19. The method of claim 17, wherein the amount of the additive for controlling melting temperature of the nucleic acid is in the range of about 2% to 50% by volume based on the total volume of the hybridizing composition.

20. The method of claim 1, wherein the pH buffer comprises at least one buffering agent selected from the group consisting of Tris, HEPES, TAPS, Tricine, Bicine, Bis-Tris, TES, EPPS, and MOPS.

21. (canceled)

22. The method of claim 1, wherein the hybridizing composition comprises MOPS and methanol.

23. The method of claim 1, wherein the amount of the pH buffer is effective to maintain the pH of the formulation to be in the range of about 3 to about 10.

24. The method of claim 1, wherein the surface bound nucleic acid is attached to the surface through covalent or noncovalent bonding.
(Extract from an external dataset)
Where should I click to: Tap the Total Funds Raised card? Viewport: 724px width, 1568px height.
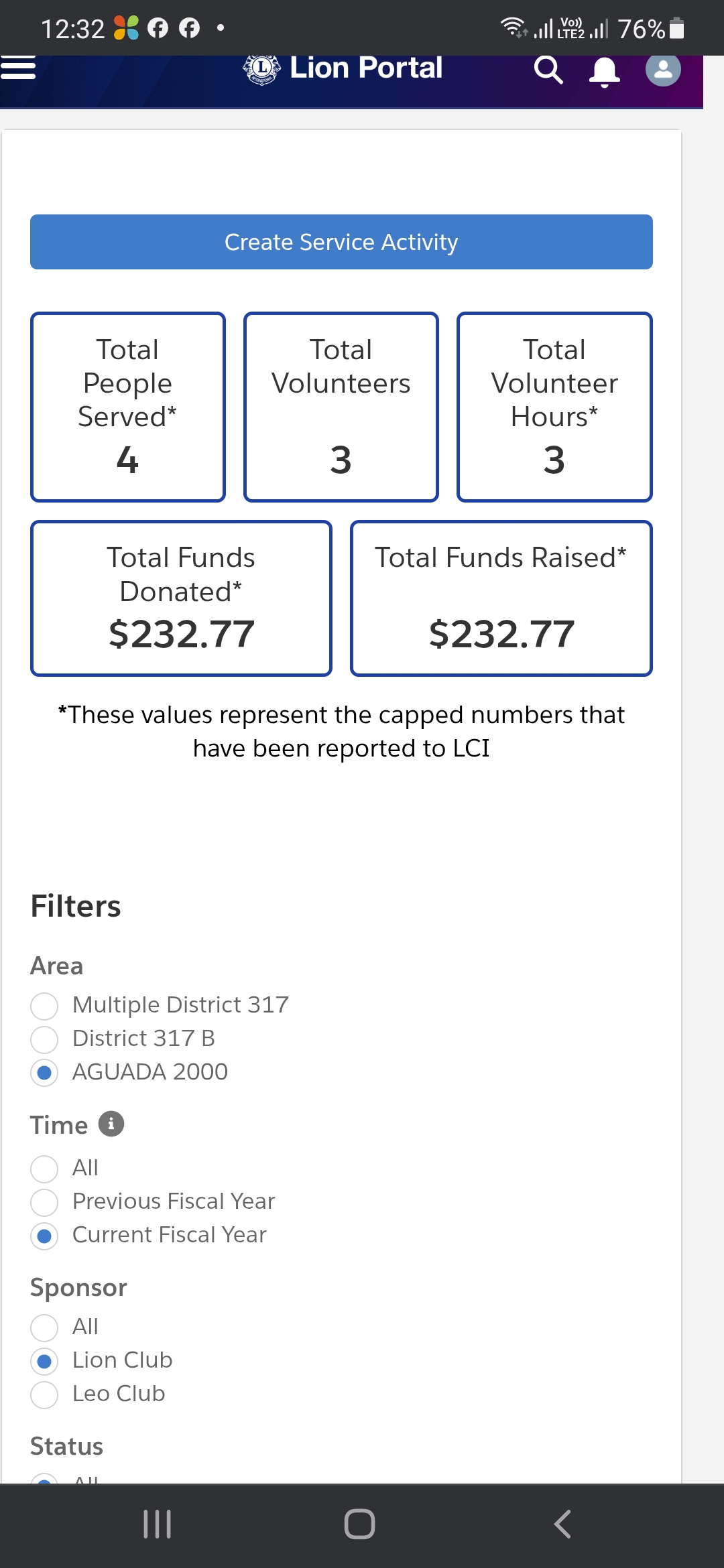coord(501,598)
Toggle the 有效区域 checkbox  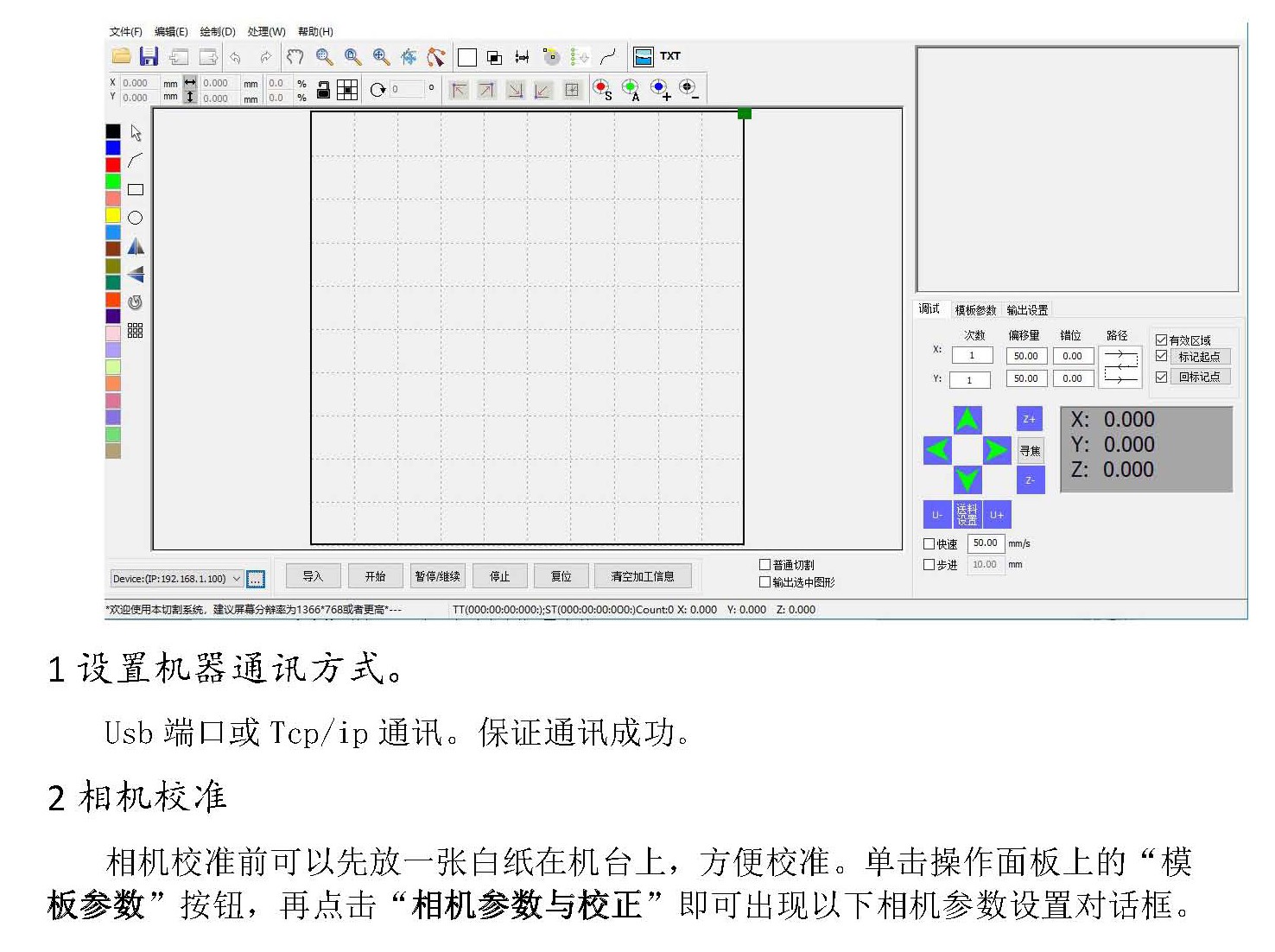(1161, 340)
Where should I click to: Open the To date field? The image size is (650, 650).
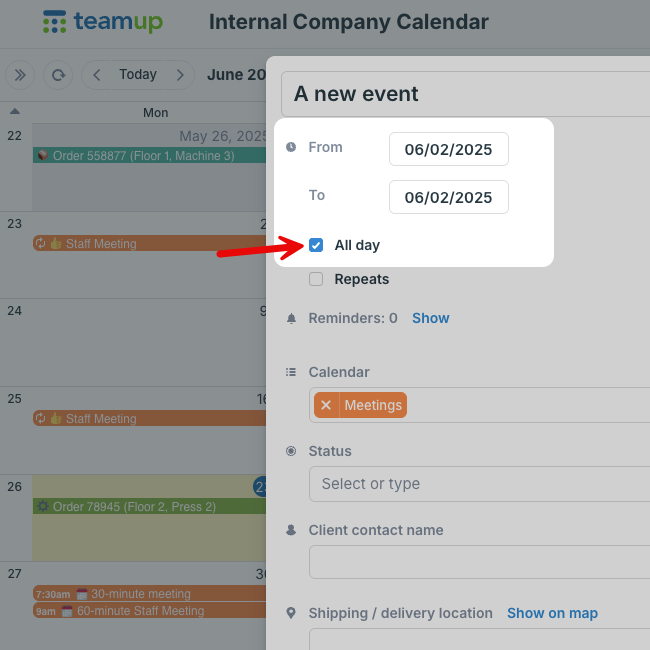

25. The method of claim 1, wherein the surface comprises one or more layers of hydrophilic polymer layers, and the surface bound nucleic acid is attached to at least one of the hydrophilic polymer layer.

26. The method of claim 1, wherein no more than 10% of the target nucleic acid is associated with the surface without hybridizing to the surface bound nucleic acid.

27. The method of claim 25, wherein the surface exhibits a level of non-specific cyanine dye 3 (Cy3 dye absorption of less than 0.25 molecules/μm².

28. The method of claim 25, wherein the hydrophilic polymer coating layer comprises a molecule selected from the group consisting of polyethylene glycol (PEG), poly(vinyl alcohol) (PVA), poly(vinyl pyridine), poly(vinyl pyrrolidone) (PVP), poly(acrylic acid) (PAA), polyacrylamide, poly(N-isopropylacrylamide) (PNIPAM), poly(methyl methacrylate) (PMA), poly(-hydroxylethyl methacrylate) (PHEMA), poly(oligo(ethylene glycol) methyl ether methacrylate) (POEGMA), polyglutamic acid (PGA), poly-lysine, poly-glucoside, streptavidin, and dextran.

29. The method of claim 1, wherein at least 90% of the target nucleic acid anneals to the surface bound nucleic acid in less than 15 mins.

30. The method of claim 1, wherein contacting the surface bound nucleic acid to a target nucleic acid in a hybridizing composition is performed at a temperature in the range of about 30° C. to 70° C.

31. The method of claim 1, wherein the target nucleic acid is present in the hybridizing composition at a concentration of less than 1 nM.

32. The method of claim 1, wherein the contacting in (b) is performed for a period of no more than 15 minutes.

33. The method of claim 1, wherein the contacting in (b) is performed for a period of no more than 10 minutes.